Côté français, l’intransigeance laïque de l’État met en place, de 1901 à 1904, une série de lois dites « anticongréganistes », interdisant aux religieux en habit et vivant en communauté, d’exercer dans les domaines de l’éducation puis de la santé. Confrontées à de nouvelles difficultés, les Filles de la Sagesse préfèrent l’exil plutôt que la compromission malgré les 4865 religieuses à gérer. En effet, elles viennent au second rang des congrégations féminines françaises en nombre d’effectifs, réparties en 412 établissements dont 369 en France. En tant que repli stratégique, la supérieure, Mère Marie-Patricie, accepte les fondations canadiennes, plus particulièrement en milieu rural ou peu urbanisé, excepté Ottawa. La congrégation est la sixième en nombre d’arrivées pour les années 1903-1904 qui sont celles de l’apogée de cette expatriation française. Sur les 251 sœurs ayant traversé l’océan entre 1900 et 1914, 214 sont arrivées au Canada dont 208 destinées au Québec sur un total général d’arrivées de religieuses françaises de 889 pour les mêmes dates.

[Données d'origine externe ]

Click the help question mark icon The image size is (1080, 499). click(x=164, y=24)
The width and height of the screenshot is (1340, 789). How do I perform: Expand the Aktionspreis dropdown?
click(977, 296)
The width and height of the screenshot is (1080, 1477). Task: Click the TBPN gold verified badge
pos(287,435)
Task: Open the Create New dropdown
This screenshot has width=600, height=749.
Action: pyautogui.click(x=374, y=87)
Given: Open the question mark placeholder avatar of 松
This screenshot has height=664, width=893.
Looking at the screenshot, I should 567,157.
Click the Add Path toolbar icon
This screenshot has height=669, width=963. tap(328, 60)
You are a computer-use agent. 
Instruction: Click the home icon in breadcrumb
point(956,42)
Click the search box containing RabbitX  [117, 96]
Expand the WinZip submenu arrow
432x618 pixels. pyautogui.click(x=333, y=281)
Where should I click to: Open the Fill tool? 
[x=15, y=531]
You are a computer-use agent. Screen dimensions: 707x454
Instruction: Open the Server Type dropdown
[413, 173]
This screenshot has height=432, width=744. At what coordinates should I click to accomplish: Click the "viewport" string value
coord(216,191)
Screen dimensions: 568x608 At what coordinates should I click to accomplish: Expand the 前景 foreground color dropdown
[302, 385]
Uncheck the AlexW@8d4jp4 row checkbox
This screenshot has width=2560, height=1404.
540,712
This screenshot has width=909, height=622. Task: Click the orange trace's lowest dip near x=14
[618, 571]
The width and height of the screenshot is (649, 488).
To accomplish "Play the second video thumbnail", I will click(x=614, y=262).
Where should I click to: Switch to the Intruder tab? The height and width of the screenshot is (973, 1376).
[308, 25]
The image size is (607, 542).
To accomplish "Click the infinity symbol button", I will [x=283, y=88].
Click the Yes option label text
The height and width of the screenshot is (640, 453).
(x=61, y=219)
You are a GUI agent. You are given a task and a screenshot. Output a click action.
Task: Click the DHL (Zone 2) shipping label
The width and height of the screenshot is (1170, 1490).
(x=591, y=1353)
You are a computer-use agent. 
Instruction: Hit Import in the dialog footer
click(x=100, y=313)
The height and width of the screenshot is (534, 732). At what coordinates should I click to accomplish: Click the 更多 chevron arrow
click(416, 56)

L’implantation en terre d’Amérique
Les demandes canadiennes de la part du clergé et de la société civile affluent de toutes parts. Donnons quelques exemples : madame Justine Baubien, généreuse bienfaitrice montréalaise les choisit pour soigner les enfants malades dans le futur hôpital Sainte-Justine. Les Prêtres de Sainte-Marie de Tinchebray les réclament pour Red Deer et Castor en Alberta. Le curé Adrien Guillaume les sollicite pour sa paroisse de Chénéville. Le succès est tel qu’en trente ans, ces pionnières s’implantent dans cinq provinces canadiennes, d’Edmundston à Victoria, créant cinq orphelinats, huit internats et quatorze écoles dont un centre d’examens à Dorval.
Pour maintenir « l’unité et la conformité » de la congrégation à laquelle les supérieures ont toujours veillé, elles forment à la Règle de l’ordreles recrues canadiennes dans le noviciat d’Ottawa. Unies entre elles, Françaises et Canadiennes, en symbiose avec la Maison-Mère, les Filles de la Sagesse ne se contentent pas d’exporter les savoirs français auprès de leurs élèves ou des malades. Elles s’adaptent à toutes les situations nouvelles, auxquelles elles sont confrontées tout en veillant à maintenir l’esprit de la congrégation. Elles ont canalisé les flux de sœurs venues de France, recruté sur place et fondé une province canadienne, véritable démonstration d’intégration communautaire.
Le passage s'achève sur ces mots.